Answer
(a) $\frac{m}{m_0} = e^{-150}$
(b) The fraction of the initial mass that is not fuel is 0.223.
Work Step by Step
(a) $v-v_0 = v_{ex}~ln\frac{m_0}{m}$
$\frac{v-0}{v_{ex}} = ln\frac{m_0}{m}$
$e^{\frac{v}{v_{ex}}} = \frac{m_0}{m}$
$e^{\frac{(1.00\times 10^{-3})~(3.0\times 10^8~m/s)}{2000~m/s}} = \frac{m_0}{m}$
$\frac{m_0}{m} = e^{150}$
$\frac{m}{m_0} = e^{-150}$
We can see that most of the initial mass must be fuel.

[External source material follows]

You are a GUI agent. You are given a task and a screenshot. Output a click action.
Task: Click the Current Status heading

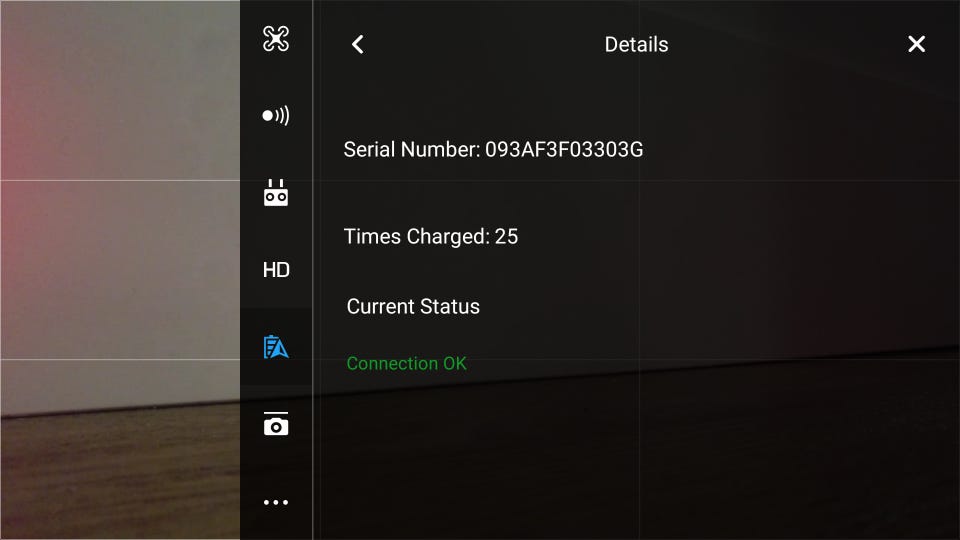[413, 307]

(b) $v-v_0 = v_{ex}~ln\frac{m_0}{m}$
$\frac{v-0}{v_{ex}} = ln\frac{m_0}{m}$
$e^{\frac{v}{v_{ex}}} = \frac{m_0}{m}$
$e^{\frac{3000~m/s}{2000~m/s}} = \frac{m_0}{m}$
$\frac{m_0}{m} = e^{1.5}$
$\frac{m}{m_0} = e^{-1.5}$
$\frac{m}{m_0} = 0.223$
The fraction of the initial mass that is not fuel is 0.223.